Pero de alguna forma sus logros
como jugador adquieren así un brillo nuevo, de hecho solo al alcance de Jerry
West. Uno que tiene que ver con construir el equipo adecuado, ya te lo
encuentres en el vestuario el día que entras en él por vez primera a ponerte la
camiseta, ya te toque diseñarlo desde los despachos. Como Johnson, Bird solo
dobló la rodilla cuando su equipo lo hizo. Jordan les sucedió a ambos, pero lo
hizo como un canibal, alguien que en todo momento salía a ganar con sus
compañeros o a pesar de ellos, de quien, dentro o fuera de la cancha, no se
postrara ante él. Pero incluso alguien bendecido con todos los poderes
imaginables no ganó nada hasta que alguien con un talento menos infinito, por
no decir sospechoso –Jerry Krause- hizo el único movimiento que Jordan aún se
ha demostrado incapaz de hacer, una vez retirado: tomó las decisiones adecuadas
al obtener el mismo año a Grant y Pippen.
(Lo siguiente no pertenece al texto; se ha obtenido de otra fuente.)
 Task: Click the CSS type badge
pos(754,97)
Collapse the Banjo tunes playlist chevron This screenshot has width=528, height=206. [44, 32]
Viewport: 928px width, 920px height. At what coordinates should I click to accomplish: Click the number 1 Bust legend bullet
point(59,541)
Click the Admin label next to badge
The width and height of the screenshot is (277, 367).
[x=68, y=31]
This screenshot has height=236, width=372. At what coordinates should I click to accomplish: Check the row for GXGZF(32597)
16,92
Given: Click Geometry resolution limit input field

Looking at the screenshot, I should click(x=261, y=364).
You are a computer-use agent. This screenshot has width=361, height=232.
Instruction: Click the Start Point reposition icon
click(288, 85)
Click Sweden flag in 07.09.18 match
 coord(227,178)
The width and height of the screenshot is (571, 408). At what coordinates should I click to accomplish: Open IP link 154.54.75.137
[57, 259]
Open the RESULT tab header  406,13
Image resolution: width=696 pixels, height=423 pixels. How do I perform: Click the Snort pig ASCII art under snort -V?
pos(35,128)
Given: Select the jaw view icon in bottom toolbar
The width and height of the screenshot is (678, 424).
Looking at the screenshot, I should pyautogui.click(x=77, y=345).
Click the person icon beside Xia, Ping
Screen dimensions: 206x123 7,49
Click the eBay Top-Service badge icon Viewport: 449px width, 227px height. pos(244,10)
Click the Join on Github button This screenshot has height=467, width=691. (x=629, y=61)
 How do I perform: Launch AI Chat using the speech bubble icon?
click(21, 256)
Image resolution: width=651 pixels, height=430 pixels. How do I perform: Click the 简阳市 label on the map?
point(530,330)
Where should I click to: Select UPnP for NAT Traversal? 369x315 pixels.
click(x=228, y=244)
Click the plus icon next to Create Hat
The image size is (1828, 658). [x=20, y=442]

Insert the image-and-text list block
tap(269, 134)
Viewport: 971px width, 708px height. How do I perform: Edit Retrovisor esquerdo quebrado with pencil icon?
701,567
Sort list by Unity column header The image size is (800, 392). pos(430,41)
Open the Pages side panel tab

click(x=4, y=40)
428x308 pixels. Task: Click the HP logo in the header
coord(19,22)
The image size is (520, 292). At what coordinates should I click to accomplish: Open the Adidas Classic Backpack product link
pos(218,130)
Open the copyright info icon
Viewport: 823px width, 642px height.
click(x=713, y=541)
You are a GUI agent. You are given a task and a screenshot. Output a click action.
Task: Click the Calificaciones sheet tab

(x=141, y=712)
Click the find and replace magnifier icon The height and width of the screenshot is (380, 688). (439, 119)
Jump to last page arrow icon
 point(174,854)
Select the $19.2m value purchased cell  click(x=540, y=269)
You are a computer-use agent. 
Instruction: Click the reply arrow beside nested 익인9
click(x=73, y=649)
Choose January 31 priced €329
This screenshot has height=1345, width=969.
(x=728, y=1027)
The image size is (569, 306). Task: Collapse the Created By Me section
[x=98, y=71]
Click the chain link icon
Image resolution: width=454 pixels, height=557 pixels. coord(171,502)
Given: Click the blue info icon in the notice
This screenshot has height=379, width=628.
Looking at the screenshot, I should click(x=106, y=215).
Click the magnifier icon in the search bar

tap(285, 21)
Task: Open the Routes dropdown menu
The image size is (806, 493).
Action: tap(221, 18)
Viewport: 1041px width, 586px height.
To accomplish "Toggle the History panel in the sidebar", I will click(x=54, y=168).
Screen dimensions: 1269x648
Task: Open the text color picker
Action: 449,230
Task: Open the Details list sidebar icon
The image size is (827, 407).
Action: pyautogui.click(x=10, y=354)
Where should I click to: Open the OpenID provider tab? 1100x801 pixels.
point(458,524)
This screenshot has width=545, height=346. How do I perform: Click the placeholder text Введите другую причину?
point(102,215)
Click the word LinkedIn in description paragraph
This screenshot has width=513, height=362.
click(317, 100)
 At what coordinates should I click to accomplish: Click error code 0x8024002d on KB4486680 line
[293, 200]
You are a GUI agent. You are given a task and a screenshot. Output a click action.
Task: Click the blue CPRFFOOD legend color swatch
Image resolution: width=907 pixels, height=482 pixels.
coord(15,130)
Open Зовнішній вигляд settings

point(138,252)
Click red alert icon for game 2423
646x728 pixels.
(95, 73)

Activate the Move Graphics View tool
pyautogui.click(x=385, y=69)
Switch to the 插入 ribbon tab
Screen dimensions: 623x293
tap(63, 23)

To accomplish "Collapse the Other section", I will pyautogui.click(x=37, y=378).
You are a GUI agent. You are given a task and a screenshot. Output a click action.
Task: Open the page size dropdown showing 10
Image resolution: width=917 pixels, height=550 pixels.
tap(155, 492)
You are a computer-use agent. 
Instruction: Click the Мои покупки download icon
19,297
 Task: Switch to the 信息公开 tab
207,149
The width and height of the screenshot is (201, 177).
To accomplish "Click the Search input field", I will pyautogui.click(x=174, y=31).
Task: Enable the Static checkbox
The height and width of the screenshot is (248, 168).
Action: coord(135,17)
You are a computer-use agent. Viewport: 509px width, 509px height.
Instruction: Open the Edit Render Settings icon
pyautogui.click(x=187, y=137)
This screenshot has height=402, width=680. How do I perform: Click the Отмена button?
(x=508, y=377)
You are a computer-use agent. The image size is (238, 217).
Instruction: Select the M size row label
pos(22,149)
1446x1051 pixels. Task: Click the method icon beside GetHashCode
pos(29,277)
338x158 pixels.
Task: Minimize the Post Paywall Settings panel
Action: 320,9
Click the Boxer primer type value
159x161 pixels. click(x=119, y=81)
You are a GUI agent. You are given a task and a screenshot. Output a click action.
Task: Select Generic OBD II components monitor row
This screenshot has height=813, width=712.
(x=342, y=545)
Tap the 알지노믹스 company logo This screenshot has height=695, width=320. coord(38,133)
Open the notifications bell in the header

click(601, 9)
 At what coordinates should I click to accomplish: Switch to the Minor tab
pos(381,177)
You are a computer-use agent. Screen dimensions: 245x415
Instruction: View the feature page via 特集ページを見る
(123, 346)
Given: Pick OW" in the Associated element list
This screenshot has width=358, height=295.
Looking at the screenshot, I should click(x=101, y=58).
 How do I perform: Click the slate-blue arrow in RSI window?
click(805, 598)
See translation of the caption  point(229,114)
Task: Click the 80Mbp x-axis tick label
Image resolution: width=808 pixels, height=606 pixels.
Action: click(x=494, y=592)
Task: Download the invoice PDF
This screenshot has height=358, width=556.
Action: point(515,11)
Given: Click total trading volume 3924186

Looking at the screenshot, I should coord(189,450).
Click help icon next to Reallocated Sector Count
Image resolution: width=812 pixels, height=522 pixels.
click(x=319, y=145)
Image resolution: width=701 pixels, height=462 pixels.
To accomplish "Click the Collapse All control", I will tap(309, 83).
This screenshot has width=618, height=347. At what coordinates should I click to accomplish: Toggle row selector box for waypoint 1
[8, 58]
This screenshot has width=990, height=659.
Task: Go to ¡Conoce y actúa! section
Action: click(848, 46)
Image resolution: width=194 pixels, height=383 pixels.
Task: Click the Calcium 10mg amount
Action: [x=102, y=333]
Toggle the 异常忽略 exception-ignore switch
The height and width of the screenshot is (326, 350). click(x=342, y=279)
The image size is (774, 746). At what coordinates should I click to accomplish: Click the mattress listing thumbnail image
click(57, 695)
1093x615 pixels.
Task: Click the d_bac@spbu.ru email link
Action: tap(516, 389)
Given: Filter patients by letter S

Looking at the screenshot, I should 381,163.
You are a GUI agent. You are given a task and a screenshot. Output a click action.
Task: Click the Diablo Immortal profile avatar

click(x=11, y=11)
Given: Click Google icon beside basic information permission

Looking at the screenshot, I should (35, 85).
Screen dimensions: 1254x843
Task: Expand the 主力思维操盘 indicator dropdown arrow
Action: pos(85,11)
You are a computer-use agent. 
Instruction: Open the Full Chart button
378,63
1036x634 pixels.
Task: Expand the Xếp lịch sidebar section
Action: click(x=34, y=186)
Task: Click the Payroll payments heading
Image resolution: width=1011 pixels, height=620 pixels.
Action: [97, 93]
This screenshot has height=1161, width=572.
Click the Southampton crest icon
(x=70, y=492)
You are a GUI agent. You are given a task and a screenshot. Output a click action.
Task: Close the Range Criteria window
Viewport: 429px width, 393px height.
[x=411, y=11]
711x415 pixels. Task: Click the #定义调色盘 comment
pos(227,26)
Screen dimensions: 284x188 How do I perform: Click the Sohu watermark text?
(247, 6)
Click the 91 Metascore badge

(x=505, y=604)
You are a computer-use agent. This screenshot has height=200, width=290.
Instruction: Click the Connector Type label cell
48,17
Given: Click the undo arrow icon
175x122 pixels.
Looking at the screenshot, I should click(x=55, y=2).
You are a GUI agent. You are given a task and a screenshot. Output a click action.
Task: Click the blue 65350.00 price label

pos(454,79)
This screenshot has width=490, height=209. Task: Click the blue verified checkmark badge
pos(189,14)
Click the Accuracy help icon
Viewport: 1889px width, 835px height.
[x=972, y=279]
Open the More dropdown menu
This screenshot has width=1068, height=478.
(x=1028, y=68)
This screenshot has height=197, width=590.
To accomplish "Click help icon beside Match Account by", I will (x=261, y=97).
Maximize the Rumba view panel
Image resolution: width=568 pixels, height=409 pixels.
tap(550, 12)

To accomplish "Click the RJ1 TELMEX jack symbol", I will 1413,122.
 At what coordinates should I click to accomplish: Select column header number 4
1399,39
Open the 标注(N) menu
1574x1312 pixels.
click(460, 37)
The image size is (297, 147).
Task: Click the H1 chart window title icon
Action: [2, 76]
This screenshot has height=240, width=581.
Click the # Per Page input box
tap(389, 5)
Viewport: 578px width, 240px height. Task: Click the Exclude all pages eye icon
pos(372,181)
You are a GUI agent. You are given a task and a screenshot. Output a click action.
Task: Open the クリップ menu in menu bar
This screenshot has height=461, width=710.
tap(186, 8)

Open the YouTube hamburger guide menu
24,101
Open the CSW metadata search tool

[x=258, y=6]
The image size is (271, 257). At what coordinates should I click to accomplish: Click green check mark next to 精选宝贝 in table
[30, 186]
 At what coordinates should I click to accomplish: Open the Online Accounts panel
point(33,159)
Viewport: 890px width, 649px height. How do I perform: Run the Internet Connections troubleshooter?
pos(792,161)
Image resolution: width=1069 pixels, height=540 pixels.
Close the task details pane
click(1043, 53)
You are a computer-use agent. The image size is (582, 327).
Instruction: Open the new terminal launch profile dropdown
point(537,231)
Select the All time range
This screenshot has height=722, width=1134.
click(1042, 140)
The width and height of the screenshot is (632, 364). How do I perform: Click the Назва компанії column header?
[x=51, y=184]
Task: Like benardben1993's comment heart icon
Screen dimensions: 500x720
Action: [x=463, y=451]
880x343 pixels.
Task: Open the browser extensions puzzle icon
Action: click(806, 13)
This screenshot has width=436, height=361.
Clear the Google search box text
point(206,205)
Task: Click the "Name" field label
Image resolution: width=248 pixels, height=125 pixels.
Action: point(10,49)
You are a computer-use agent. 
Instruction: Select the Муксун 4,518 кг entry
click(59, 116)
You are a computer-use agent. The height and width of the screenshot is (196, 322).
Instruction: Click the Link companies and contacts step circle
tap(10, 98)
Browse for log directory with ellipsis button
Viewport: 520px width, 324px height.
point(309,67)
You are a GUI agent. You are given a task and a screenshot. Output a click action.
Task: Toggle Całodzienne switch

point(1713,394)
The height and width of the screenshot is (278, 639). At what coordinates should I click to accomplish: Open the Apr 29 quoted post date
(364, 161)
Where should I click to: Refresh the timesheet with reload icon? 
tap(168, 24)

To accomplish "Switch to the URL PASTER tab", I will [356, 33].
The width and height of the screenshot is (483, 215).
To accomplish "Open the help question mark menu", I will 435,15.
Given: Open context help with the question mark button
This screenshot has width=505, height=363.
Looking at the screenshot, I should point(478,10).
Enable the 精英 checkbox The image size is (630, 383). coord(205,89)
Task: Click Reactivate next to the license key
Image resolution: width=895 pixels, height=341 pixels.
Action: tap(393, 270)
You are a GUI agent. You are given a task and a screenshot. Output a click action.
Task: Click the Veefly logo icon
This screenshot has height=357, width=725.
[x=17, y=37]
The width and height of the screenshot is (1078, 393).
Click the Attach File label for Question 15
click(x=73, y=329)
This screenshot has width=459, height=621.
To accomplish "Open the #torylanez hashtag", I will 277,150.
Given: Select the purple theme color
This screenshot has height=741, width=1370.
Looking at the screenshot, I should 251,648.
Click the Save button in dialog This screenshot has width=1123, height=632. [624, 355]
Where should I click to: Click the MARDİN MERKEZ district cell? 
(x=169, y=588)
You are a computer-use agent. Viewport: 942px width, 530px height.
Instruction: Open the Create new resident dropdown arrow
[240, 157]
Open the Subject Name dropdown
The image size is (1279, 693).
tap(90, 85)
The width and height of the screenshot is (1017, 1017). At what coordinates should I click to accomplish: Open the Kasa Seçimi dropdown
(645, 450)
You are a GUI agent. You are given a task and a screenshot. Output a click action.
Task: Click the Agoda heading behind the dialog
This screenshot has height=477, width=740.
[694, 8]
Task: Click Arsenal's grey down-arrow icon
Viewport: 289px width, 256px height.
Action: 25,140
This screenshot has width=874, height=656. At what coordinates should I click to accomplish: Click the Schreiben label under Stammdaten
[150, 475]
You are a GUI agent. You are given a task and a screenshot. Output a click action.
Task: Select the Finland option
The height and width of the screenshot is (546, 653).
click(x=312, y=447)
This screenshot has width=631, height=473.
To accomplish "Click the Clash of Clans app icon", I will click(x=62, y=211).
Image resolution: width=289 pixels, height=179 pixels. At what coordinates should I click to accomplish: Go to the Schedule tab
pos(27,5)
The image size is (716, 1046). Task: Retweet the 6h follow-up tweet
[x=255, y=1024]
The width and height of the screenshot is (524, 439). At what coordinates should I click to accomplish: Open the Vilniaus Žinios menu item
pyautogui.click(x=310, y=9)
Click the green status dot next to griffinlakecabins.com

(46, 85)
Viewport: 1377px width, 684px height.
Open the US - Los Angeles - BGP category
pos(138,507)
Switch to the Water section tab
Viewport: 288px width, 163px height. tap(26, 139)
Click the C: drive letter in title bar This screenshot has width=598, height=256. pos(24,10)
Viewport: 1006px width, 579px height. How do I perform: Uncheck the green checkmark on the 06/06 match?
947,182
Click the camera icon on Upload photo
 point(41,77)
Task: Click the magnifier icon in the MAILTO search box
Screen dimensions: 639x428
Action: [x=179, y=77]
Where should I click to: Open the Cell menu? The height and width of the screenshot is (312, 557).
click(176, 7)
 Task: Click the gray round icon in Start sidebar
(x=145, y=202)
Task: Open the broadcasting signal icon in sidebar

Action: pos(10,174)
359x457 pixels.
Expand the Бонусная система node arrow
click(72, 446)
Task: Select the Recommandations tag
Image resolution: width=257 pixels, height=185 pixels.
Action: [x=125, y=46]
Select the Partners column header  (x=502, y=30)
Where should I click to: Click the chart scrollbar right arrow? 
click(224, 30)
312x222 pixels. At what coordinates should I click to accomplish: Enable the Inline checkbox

Krause fue Jordan al menos por un
minuto. Jordan lleva siendo Krause desde que se retiró.
Es una forma transparente de
entender el alcance de lo logrado por Bird: lo ha seguido siendo en sus
sucesivas encarnaciones, es decir, cuanto más se alejaba del balón, de aquello
por lo que se le considerara un genio. Dejar atrás un cambio de piel tras otro
sin que la nueva deje ver el cambio es meramente complicado hasta que se
considera la presión que rodea la competición en la NBA, y directamente asombroso
si se le suma el peso que su nombre carga sobre todo lo que Bird haga dentro de
un pabellón de baloncesto. Se entendería mejor si junto a las camisetas que
cuelgan de los techos del Boston Garden, junto a las de Russell, Cousy o Bobby
Jones, colgara también la americana de Red Auerbach; o junto a las de Jabbar,
Mikan, Johnson, lo hicieran las de Jerry West o Pat Riley. Porque entonces uno
podría elevar la vista y contemplar, repartidos en dos pabellones distintos,
tres uniformes diferentes con un mismo apellido en cada una de ellas. Y si uno
imaginara entonces que, dado que los pabellones albergan a veces deportes
distintos, ese apellido reconoce tres trabajos completamente distintos,
entonces, improbablemente, estaría en lo cierto.